Scesi in strada e tutti passeggiavano normalmente, non sembravano disturbati o turbati dall'accaduto. Mi domandai come fosse possibile. Forse stavo solo esagerando.

Accelerai il passo presa da un'ansia improvvisa, mi guardavo intorno guardinga. Tutto era viola, qualsiasi cosa. Guardavo gli alberi e il busto e le fronde erano viola, guardavo l'asfalto e idem, anche quello era viola. Cosa stata succedendo? Come era possibile che il mondo il giorno prima fosse normale, con i soliti colori e poi, all'improvviso diventasse viola? E poi, sembrava che me ne stessi accorgendo solo io, agli altri non sembrava strano?

Arrivai a lavoro e le prime colleghe che incontrai risero. Avevo un'aria evidentemente trafelata, il viso rosso per l'ansia e per il caldo. «Buongiorno» dissi. E queste mi salutarono alzando il viso con aria di sufficienza, come se dovessero farlo.

Mi sedetti alla mia postazione, chiusi gli occhi, feci un respiro profondo. Cercai di calmarmi, tra me e me, dissi: «Adesso fai un bel respiro e vedrai che tutto tornerà come prima. Gli alberi con le chiome verdi, i fiorellini bianchi appena sbocciati, le macchine variopinte e l'asfalto grigio.

Avevo aperto gli occhi con la speranza nel cuore. Ma quando li riaprì, niente. Era ancora tutto viola. Il mio cuore prese a battere all'impazzata.

Nessuno di loro si era preso la briga di rassicurarmi, di chiedermi come io stessi. Così, deglutii cercando di restare calma, ma quello che più mi innervosiva era il fatto che loro continuassero a ridere. Dannazione! Che cosa avevano tanto da ridire?

«Scusatemi, invece di ridere, potreste dirmi cosa sta succedendo?» Sbottai, sbattendo le mani sulla mia scrivania e alzandomi in piedi.

«Cosa dovrebbe succedere? Sei strana da quando sei arrivata, per non parlare del fatto che eri tutta sudata. Cosa ti sta accadendo? Voglio dire, non ho mai provato simpatia nei tuoi confronti, ma almeno ti sei sempre presentata in modo decente a lavoro. Ma oggi?»

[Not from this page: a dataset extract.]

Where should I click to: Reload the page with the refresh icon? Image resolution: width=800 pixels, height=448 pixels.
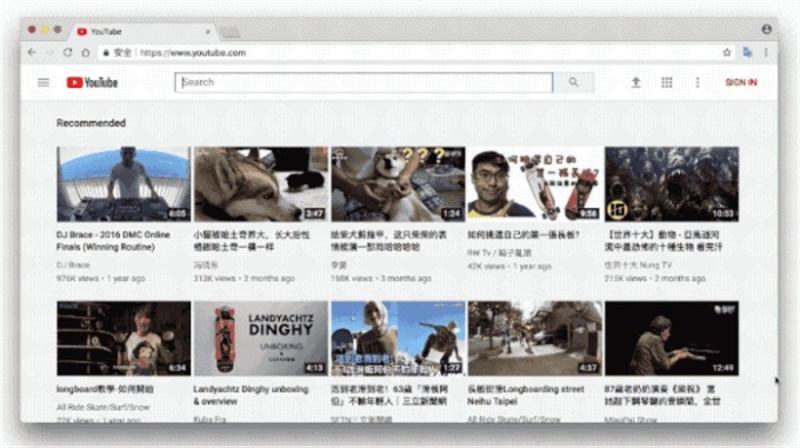click(68, 52)
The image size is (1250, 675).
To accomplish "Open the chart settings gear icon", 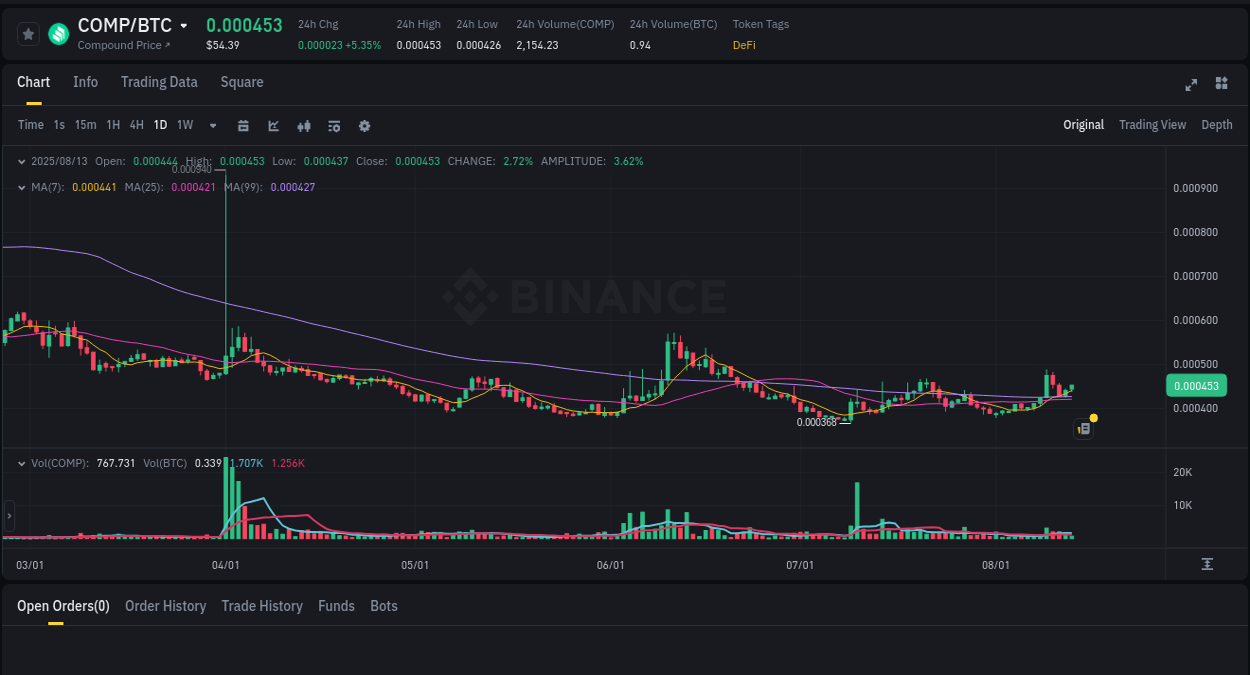I will (364, 125).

«Voi non lo vedete? Non vedete che è diventato tutto viola?» Domandai, speranzosa che anche per loro fosse così.

«Sei diventata tutta matta? Perché dovremmo vedere tutto viola?»

Li entrai nel panico. «Se è fottuto scherzo non è divertente.»

Risero, qualcosa non andava.

«Perché dovremmo farti uno scherzo? Noi dobbiamo lavorare non abbiamo tempo da perdere.»

Ero spaventata, che stessi diventando davvero matta? Mi alzai e la mia collega, mi disse: «Dove stai andando?»